Define the function numCorrect to compute how much edibility information can be gained by checking a specific attribute against a list of Observations. This implements the functionality of the in-class template.
The next step is to build a decision trees. A decision tree is used to evaluate one instance against a known corpus of instances. In this case, we want to evaluate the edibility of a new mushroom against our list of observations. Decision trees are a binary tree with two kinds of nodes:
Decision nodes are labeled with an attribute, and have two children. The left is used to to evaluate mushrooms that do not have that attribute, and the right is used to evaluate mushrooms that do have the attribute.
End nodes are leaves, and have no children. They must store enough information to estimate the edibility of a mushroom that ends up at that node. Do note store any observations, simply compute an appropriate summary.
Define an algebraic data type for decision trees and implement the buildTree function to turn a list of observations into a decision tree
buildTree constructs a decision tree is build from a list of observations. If the list of observations is coherent enough, it is turned into an end node. Otherwise, search for the attribute that gives us the most information about edibility, and create a decision node labeled with that attribute. Split the observations into those with and without that attribute, and recursively create the left and right children.
For the full project, we will write two functions to evaluate a decision tree.
rateMushroom evaluates a mushroom against a decision tree. It takes in a mushroom, a decision tree, and a rational describing the safety limit for edibility. It returns a string with instructions. For full credit, include a percentage estimate.

┄┄┄┄┄┄┄┄┄┄┄┄┄┄┄┄┄┄┄┄

● GIVEN TASK A: In the mushroom decision tree assignment, what three inputs does rateMushroom take?

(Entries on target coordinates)
┄┄┄┄┄┄┄┄┄┄┄┄┄┄┄┄┄┄┄┄

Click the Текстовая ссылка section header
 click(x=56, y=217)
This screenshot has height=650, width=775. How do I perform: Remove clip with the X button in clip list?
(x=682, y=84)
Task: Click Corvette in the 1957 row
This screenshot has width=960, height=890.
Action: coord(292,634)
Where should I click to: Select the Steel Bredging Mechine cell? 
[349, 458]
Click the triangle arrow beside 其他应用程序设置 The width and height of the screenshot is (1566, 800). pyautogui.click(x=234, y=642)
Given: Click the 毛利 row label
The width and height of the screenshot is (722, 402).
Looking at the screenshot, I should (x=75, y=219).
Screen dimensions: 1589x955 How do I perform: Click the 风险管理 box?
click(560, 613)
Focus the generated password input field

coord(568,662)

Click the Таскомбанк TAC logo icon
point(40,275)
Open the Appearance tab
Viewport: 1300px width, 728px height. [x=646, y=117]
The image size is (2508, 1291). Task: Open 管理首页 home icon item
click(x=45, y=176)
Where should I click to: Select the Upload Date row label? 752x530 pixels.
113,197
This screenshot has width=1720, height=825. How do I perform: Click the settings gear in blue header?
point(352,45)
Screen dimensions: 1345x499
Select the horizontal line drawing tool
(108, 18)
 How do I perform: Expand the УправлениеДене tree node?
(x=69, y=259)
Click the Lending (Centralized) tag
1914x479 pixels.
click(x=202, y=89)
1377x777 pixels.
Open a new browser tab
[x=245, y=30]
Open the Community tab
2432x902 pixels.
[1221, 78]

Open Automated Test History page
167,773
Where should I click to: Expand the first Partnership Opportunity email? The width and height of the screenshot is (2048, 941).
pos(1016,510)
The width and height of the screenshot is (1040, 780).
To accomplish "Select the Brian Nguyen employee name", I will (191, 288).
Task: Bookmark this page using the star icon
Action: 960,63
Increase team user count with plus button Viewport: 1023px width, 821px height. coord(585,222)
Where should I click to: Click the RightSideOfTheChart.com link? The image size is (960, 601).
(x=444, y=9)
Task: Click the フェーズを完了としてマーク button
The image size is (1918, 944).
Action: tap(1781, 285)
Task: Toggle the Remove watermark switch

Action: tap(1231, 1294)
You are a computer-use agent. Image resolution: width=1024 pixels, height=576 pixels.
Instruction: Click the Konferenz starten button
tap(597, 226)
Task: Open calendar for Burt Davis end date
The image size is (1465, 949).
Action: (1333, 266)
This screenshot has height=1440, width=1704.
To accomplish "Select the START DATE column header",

┄┄┄┄┄┄┄┄┄┄┄┄┄┄┄┄┄┄┄┄

● GIVEN TASK B: Arrange the entries from the line with "Open Automated Test History page" up to and including the line with "(x=444, y=9)" as a JSON list of strings, one string per line, leaving out blank lines.

● COMPLETE ANSWER A: A mushroom, a decision tree, and a rational describing the safety limit for edibility.

● COMPLETE ANSWER B:
[
  "Open Automated Test History page",
  "167,773",
  "Where should I click to: Expand the first Partnership Opportunity email? The width and height of the screenshot is (2048, 941).",
  "pos(1016,510)",
  "The width and height of the screenshot is (1040, 780).",
  "To accomplish \"Select the Brian Nguyen employee name\", I will (191, 288).",
  "Task: Bookmark this page using the star icon",
  "Action: 960,63",
  "Increase team user count with plus button Viewport: 1023px width, 821px height. coord(585,222)",
  "Where should I click to: Click the RightSideOfTheChart.com link? The image size is (960, 601).",
  "(x=444, y=9)"
]